What You Can Include in a Will in Ohio

A last will and testament is a core estate planning document because it is a legally enforceable way to leave your family with your final wishes and instructions for handling your estate. Here are some of the most important things that you can include in a will in Ohio;  

  • The Name of Your Executor: You should appoint an executor to handle your estate, including opening the probate process. Your will is the appropriate place to appoint an executor. 
  • Name Heirs for Personal Property: Your will is also the best way to make provisions for your remaining personal property and personal assets. You can name heirs and decide who gets what. 
  • A Guardian for Minor Children: If you have young children, it is important to make provision for them, potentially including naming a guardian in your will.  
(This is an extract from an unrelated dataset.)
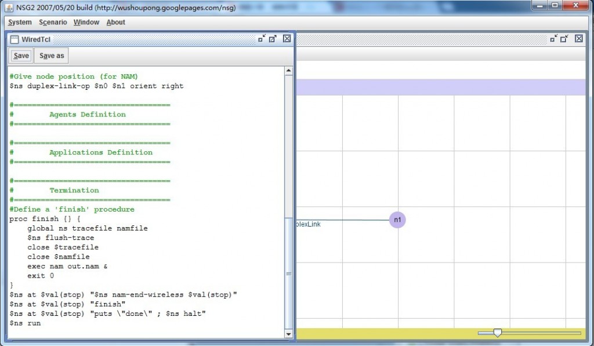Click the Java icon in the title bar
Screen dimensions: 594x346
[x=9, y=6]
What You Should Not or Cannot Include in a Will in Ohio

A will is crucial—but it is not a comprehensive estate plan. There are certain issues that you cannot and should not include in your will. Here are three things to avoid putting in your will in Ohio: 

  • Property/Assets Already Covered by a Trust or Beneficiary: Some property can be passed outside of probate, using estate planning tools other than a will. If you put assets in a valid trust, avoid including them in your will. You do not want to create confusion. 
  • Your Power of Attorney: A will is not used to name a power of attorney in Ohio. A power of attorney is an important part of a comprehensive estate plan, but it should be set up with a separate legal document.  
  • Impermissible Conditions on Property: Are you trying to leave money or property with restrictions or conditions? Be sure to consult with an experienced estate planning lawyer. In Ohio, there are limitations on the restrictions that you can put on inheritance using a will.  

Get Help From an Ohio Estate Planning Lawyer Today

At Kryszak Law Firm, Co., LPA, we are experienced, effective advocates for people and families. If you have any questions about what can and cannot be included in a will, our team is here as a resource. Contact us now for your fully confidential initial estate planning consultation. Our firm serves Lorain County and communities throughout Northern Ohio.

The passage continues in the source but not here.